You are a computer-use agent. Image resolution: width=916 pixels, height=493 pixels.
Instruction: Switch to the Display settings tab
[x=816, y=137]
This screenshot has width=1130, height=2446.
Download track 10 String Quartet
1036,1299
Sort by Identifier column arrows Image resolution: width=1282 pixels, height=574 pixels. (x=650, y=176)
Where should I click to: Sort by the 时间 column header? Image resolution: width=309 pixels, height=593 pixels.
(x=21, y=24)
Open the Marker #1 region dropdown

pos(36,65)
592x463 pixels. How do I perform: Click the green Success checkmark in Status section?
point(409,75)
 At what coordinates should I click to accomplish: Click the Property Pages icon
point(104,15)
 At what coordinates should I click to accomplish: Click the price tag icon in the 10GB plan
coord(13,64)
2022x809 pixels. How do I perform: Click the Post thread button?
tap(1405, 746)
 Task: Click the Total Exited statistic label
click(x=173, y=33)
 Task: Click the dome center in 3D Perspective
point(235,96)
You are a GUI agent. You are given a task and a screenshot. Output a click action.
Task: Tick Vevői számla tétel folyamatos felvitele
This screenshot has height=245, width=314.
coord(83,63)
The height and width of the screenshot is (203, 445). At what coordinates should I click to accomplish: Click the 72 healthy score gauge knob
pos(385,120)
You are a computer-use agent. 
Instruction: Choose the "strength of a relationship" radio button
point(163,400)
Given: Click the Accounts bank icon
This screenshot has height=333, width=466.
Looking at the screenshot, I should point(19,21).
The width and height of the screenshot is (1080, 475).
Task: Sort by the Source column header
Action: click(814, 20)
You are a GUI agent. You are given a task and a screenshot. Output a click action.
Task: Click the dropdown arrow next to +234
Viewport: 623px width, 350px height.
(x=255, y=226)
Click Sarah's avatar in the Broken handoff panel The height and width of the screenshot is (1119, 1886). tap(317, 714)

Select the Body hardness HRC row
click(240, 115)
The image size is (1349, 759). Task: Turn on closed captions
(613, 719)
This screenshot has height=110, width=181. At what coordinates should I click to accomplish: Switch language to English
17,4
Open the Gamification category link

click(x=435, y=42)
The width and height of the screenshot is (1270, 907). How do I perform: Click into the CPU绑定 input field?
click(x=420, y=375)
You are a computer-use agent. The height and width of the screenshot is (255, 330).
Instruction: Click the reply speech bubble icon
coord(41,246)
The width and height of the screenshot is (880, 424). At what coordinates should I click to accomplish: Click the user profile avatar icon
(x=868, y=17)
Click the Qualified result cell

☆ ☆ ☆ ☆ ☆ ☆ ☆

Starting with the first line of the listing above and ending with the line that holds "Sort by Identifier", return those lines exactly as written, both included.

Solution to the exercise:
You are a computer-use agent. Image resolution: width=916 pixels, height=493 pixels.
Instruction: Switch to the Display settings tab
[x=816, y=137]
This screenshot has width=1130, height=2446.
Download track 10 String Quartet
1036,1299
Sort by Identifier column arrows Image resolution: width=1282 pixels, height=574 pixels. (x=650, y=176)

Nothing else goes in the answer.